Tom Brannick, surnommé The Black Irish, est un un flic coriace de la police de Belfast. Au cours de sa carrière dans les forces de l’ordre, il a donc connu au plus prêt le conflit entre catholiques et protestants qui s’est officiellement achevé en 1998, l’année de la fin du processus de paix entre les institutions et l’IRA.  Mais afin de préserver le processus de paix en question, les autorités ont étouffé certaines affaires sensibles qui auraient pu faire échouer les négociations. Et en particulier une série de meurtres attribués au mystérieux Goliath, membre dissident de l’IRA : quatre personnes ont été portées disparues et n’ont jamais été retrouvées, parmi lesquelles Emma, la femme de Brannick et accessoirement agent des renseignements britanniques. 

Brannick et sa jeune collègue remuent le passé

Vingt ans plus tard, Pat Keenan (Peter Ballance), un homme d’affaires lié à l’IRA est kidnappé ; un mystérieux message inscrit sur une carte postale est retrouvé dans sa voiture, et pour Brannick il ne fait aucun doute que l’affaire est liée à ce fameux Goliath. Secondé par l’inspectrice Niam McGovern (Charlene McKenna), Brannick prend l’enquête en charge malgré les mises en garde de son supérieur Jackie Twomey (Lorcan Cranitch): la paix est encore extrêmement fragile, fouiller dans le passé pourrait bien raviver les tensions. Qu’importe, Brannick est  déterminé à aller cette fois jusqu’au bout pour découvrir enfin l’identité de Goliath que, par le passé, on a soupçonné d’être un policier… 

Une grande partie de l’efficacité de la série repose sur les épaules de James Nesbitt. Dans de rares scènes, il en fait un peu trop mais globalement, il parvient à montrer que Brannick est un homme dur et déterminé, qui tente de faire le deuil de sa femme depuis plus de 20 ans tout en veillant sur sa fille adolescente. Mais sa froideur et son stoïcisme de façade commencent à se fissurer lorsqu’il se rend compte que l’histoire n’est pas encore terminée.

## EXERCICE BREF A:
Relevez tous les acteurs et actrices nommés dans le texte consacré à Tom Brannick.
## EXERCICE BREF B:
Les affirmations suivantes concordent-elles avec le texte consacré à Tom Brannick ? Répondez par oui ou par non en citant les mots décisifs du texte. (i) Le conflit entre catholiques et protestants a officiellement pris fin en 1998. (ii) Jackie Twomey pousse Brannick à rouvrir l'affaire Goliath. (iii) Brannick veille sur un fils adolescent.
## EXERCICE BREF C:
Reprenez le fil du texte consacré à Tom Brannick après sa dernière phrase, puis rédigez-en la suite.

## MATÉRIEL PRÉSENTÉ:
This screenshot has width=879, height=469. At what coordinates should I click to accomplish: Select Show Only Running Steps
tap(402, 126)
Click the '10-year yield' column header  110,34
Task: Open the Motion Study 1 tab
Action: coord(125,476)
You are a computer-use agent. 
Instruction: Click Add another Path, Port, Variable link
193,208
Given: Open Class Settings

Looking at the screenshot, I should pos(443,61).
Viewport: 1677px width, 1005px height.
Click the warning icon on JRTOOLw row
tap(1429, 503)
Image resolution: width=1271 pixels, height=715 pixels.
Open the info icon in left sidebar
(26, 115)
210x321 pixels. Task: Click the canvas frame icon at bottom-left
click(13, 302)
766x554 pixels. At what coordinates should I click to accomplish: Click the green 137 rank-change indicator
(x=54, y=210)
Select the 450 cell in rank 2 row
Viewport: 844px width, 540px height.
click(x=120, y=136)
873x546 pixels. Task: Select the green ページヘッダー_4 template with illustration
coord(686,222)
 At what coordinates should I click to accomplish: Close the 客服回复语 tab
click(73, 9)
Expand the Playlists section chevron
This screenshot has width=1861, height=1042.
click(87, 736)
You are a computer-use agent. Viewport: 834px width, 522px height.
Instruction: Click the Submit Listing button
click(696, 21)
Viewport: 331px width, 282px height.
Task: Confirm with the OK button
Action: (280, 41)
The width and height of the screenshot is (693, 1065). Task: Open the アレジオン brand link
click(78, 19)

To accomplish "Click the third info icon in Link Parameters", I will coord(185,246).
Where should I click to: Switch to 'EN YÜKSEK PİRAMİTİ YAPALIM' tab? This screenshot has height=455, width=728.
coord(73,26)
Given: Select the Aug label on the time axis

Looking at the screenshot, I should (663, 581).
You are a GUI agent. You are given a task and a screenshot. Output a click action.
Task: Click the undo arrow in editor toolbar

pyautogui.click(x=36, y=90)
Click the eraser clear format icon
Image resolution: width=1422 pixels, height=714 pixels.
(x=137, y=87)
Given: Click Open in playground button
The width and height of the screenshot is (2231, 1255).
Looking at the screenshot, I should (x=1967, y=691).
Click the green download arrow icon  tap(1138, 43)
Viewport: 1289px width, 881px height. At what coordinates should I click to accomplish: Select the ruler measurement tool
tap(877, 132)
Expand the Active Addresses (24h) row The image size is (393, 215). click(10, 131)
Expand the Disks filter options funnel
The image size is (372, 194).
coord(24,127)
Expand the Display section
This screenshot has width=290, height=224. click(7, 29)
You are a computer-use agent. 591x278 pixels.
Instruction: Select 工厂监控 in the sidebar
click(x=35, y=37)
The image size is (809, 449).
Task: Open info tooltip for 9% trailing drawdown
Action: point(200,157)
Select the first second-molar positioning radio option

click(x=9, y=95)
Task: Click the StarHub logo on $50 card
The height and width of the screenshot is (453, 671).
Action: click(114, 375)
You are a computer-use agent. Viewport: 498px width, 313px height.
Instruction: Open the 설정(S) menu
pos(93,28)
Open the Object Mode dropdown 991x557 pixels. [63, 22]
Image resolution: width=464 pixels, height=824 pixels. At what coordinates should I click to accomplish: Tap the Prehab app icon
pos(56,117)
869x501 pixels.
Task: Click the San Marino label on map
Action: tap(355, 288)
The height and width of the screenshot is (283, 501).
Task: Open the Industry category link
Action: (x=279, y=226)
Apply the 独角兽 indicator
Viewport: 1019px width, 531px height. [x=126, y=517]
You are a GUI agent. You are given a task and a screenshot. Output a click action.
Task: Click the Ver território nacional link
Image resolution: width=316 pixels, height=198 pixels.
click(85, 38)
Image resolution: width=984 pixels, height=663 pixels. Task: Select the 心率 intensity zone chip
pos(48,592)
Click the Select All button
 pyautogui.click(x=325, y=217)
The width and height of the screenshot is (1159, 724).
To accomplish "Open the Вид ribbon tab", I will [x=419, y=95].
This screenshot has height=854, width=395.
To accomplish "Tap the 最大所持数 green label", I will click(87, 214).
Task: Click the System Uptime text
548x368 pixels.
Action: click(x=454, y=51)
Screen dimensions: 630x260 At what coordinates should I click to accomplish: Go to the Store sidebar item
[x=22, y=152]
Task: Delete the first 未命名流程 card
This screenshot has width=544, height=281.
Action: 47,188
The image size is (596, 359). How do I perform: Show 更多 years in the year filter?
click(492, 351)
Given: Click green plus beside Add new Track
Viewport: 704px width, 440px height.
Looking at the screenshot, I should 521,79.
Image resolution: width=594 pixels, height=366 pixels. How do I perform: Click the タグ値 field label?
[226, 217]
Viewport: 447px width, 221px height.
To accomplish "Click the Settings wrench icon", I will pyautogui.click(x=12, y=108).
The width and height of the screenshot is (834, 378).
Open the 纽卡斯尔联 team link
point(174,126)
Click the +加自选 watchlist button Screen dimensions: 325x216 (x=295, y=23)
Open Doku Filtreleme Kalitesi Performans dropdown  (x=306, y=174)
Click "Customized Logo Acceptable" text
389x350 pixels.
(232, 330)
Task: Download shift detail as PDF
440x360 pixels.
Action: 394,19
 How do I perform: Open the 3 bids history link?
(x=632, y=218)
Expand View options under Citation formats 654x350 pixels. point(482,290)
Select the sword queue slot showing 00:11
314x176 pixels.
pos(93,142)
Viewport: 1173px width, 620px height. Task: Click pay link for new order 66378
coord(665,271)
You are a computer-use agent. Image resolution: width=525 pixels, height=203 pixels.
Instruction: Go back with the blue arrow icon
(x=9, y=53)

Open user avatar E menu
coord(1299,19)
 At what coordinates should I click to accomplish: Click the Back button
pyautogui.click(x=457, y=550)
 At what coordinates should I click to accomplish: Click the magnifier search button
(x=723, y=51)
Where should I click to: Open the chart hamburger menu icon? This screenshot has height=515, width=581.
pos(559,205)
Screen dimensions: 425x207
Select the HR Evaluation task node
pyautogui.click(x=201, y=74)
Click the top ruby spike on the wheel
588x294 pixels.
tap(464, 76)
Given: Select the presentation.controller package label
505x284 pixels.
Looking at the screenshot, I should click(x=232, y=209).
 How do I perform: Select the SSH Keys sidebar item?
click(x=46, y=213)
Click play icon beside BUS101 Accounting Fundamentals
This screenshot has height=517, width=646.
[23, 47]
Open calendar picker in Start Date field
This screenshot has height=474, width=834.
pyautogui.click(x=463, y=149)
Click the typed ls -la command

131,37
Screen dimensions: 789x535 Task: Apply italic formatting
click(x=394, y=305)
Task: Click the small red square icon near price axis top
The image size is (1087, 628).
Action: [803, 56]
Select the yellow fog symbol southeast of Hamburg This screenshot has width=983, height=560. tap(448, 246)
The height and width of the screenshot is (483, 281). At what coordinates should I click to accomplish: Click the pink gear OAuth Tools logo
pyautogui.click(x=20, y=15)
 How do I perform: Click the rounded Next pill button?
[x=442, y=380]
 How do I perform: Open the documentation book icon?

## RÉPONSE ATTENDUE A:
Peter Ballance, Charlene McKenna, Lorcan Cranitch, James Nesbitt

## RÉPONSE ATTENDUE B:
(i) Oui : « qui s’est officiellement achevé en 1998 ».
(ii) Non : « malgré les mises en garde de son supérieur Jackie Twomey ».
(iii) Non : « tout en veillant sur sa fille adolescente ».

## RÉPONSE ATTENDUE C:
La série fonctionne de manière convaincante, à la fois dans la manière dont se déroule l’intrigue criminelle avec de nombreux rebondissements inattendus mais crédibles, dans son rythme enlevé, dans la construction des personnages tous bien caractérisés et interprétés, et dans la façon dont elle s’empare d’un schéma classique – le flic aguerri au passé trouble associé à une jeune enquêtrice intuitive – pour aller un peu plus loin. 

Les fantômes de l’IRA hantent encore la lande irlandaise.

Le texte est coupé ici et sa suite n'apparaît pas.